# When two triangles have the same heights?

Let $$\Delta ABC$$ and $$\Delta EFD$$ be triangles with sides $$a$$, $$b$$, $$c$$ and $$d$$, $$e$$, $$f$$. All sides have different lengths.

I am looking for a functional condition for sides when triangles can have the same heights $$h_E=h_B$$.

My attempt.

I have found the three cases when two triangles can have the same hights.

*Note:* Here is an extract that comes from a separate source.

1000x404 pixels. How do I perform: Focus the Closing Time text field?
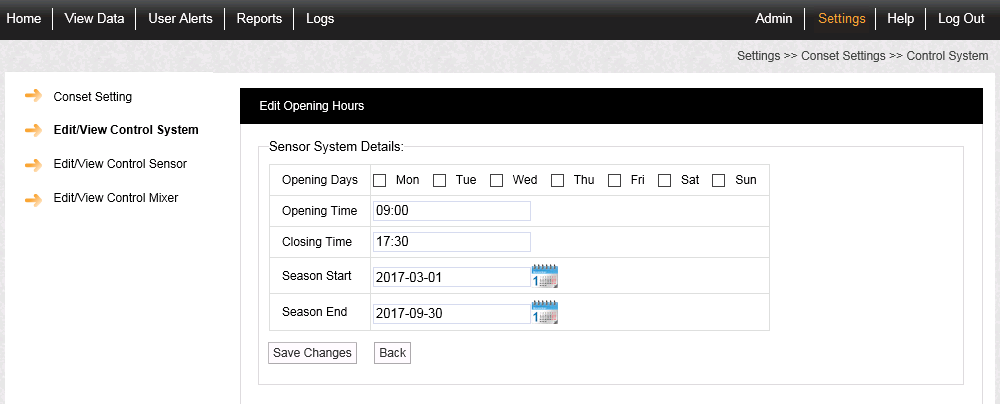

Case 1. Acute triangles Case 2. Acute triangle and obtuse triangle Case 3. Obtuse triangles • How do you define the height of a triangle in general?, for example if you rotate some of your triangles the "height" may not visioned as height any more. This may be useful:books.google.com.eg/… – NoChance Sep 7 '19 at 1:08
• @NoChance, I can rotate both triangles. – Nick Sep 8 '19 at 0:25

If you only want to use the edge lengths, use Heron's formula to get $$A_1 = \frac{1}{4} \sqrt{(a + b + c)(-a + b + c)(a - b + c)(a + b - c)}$$ $$A_2 = \frac{1}{4}\sqrt{(d + e + f)(-d + e + f)(d - e + f)(d + e - f)}$$
So two triangles have the same height if $$\frac{\sqrt{(a + b + c)(-a + b + c)(a - b + c)(a + b - c)}}{b} = \frac{\sqrt{(d + e + f)(-d + e + f)(d - e + f)(d + e - f)}}{e}$$
Minimum distance between two parallel lines is the same, is the altitude $$h$$ of all triangles no matter where you choose the base and shift the base segment length AC or DF along this line AF and no matter where the apex B or E lies.